UNITED STATES
SECURITIES AND EXCHANGE COMMISSION
Washington, D.C. 20549
FORM 8-K
CURRENT REPORT
Pursuant to Section 13 or 15(d) of the Securities Exchange Act of 1934
Date of Report (Date of earliest event reported): October 21, 2013
WORLDWIDE STRATEGIES INCORPORATED
(Exact name of registrant as specified in its charter)
Nevada (State or other jurisdiction of incorporation) | | 333-129398 (Commission File Number) | | 41-0946897 (IRS Employer Identification No.) |
3801 East Florida Avenue, Suite 400, Denver, Colorado 80210
(Address of principal executive offices) (Zip Code)
(303) 991-5887
Registrant’s telephone number, including area code
Not applicable
(Former name or former address, if changed since last report)
Check the appropriate box below if the Form 8-K filing is intended to simultaneously satisfy the filing obligation of the registrant under any of the following provisions (see General Instruction A.2. below):
| ¨ Written communications pursuant to Rule 425 under the Securities Act (17 CFR 230.425) |
| ¨ Soliciting material pursuant to Rule 14a-12 under the Exchange Act (17 CFR 240.14a-12) |
| ¨ Pre-commencement communications pursuant to Rule 14d-2(b) under the Exchange Act (17 CFR 240.14d-2(b)) |
| ¨ Pre-commencement communications pursuant to Rule 13e-4(c) under the Exchange Act (17 CFR 240.13e-4(c)) |
On October 21, 2013, the registrant was notified by Hamilton, P.C. (“Hamilton”) that it was resigning as the registrant’s independent public accountants. Hamilton had audited the registrant’s financial statements for the fiscal years ended July 31, 2009, 2010, 2011 and 2012.
The reports of Hamilton on the registrant’s consolidated financial statements for the two most recent fiscal years ended July 31, 2011 and 2012 did not contain an adverse opinion or disclaimer of opinion and were not qualified or modified as to uncertainty, audit scope, or accounting principles.
During the fiscal years ended July 31, 2011 and 2012, and through the subsequent interim period ending October 21, 2013, there were no disagreements with Hamilton on any matter of accounting principles or practices, financial statement disclosure or auditing scope or procedure, which disagreements, if not resolved to the satisfaction of Hamilton, would have caused Hamilton to make reference thereto in its report on the registrant’s financial statements for such years. Further, there were no reportable events as described in Item 304(a)(1)(v) of Regulation S-K occurring within the registrant’s two most recent fiscal years and the subsequent interim period ending October 21, 2013.

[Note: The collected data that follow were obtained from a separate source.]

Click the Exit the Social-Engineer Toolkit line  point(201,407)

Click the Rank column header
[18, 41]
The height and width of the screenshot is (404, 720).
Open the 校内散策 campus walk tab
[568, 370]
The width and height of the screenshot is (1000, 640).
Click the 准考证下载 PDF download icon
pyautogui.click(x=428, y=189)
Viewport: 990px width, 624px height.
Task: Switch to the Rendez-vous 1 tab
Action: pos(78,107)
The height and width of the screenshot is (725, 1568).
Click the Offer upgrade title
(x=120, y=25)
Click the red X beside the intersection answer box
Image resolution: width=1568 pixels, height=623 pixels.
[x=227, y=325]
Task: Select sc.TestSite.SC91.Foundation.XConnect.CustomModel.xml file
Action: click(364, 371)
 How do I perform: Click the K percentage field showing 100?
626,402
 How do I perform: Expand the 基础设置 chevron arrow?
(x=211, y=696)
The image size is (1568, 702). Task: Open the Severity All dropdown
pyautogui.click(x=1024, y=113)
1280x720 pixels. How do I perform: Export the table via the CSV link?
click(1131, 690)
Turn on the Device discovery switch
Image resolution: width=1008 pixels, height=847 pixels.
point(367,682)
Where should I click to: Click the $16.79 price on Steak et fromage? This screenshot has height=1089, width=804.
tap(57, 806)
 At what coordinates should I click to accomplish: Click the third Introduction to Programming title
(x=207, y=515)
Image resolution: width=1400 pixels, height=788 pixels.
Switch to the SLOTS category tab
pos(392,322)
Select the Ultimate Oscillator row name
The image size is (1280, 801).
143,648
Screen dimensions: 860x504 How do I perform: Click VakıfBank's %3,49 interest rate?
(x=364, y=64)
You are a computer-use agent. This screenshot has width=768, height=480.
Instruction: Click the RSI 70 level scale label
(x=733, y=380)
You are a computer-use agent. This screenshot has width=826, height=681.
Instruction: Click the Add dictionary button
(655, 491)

The registrant has provided Hamilton with a copy of this Form 8-K and requested Hamilton to furnish it a letter addressed to the Commission stating whether it agrees with the above statements. The letter is filed as an exhibit to this Form 8-K.
The Audit Committee of the registrant’s board of directors has been informed of this event and efforts are underway to identify an appropriate support firm for these services.
Item 9.01 Financial Statements and Exhibits
Exhibit No. | Document |
16.1 | Letter from Hamilton, P.C. |
SIGNATURES
Pursuant to the requirements of the Securities Exchange Act of 1934, the registrant has duly caused this report to be signed on its behalf by the undersigned hereunto duly authorized.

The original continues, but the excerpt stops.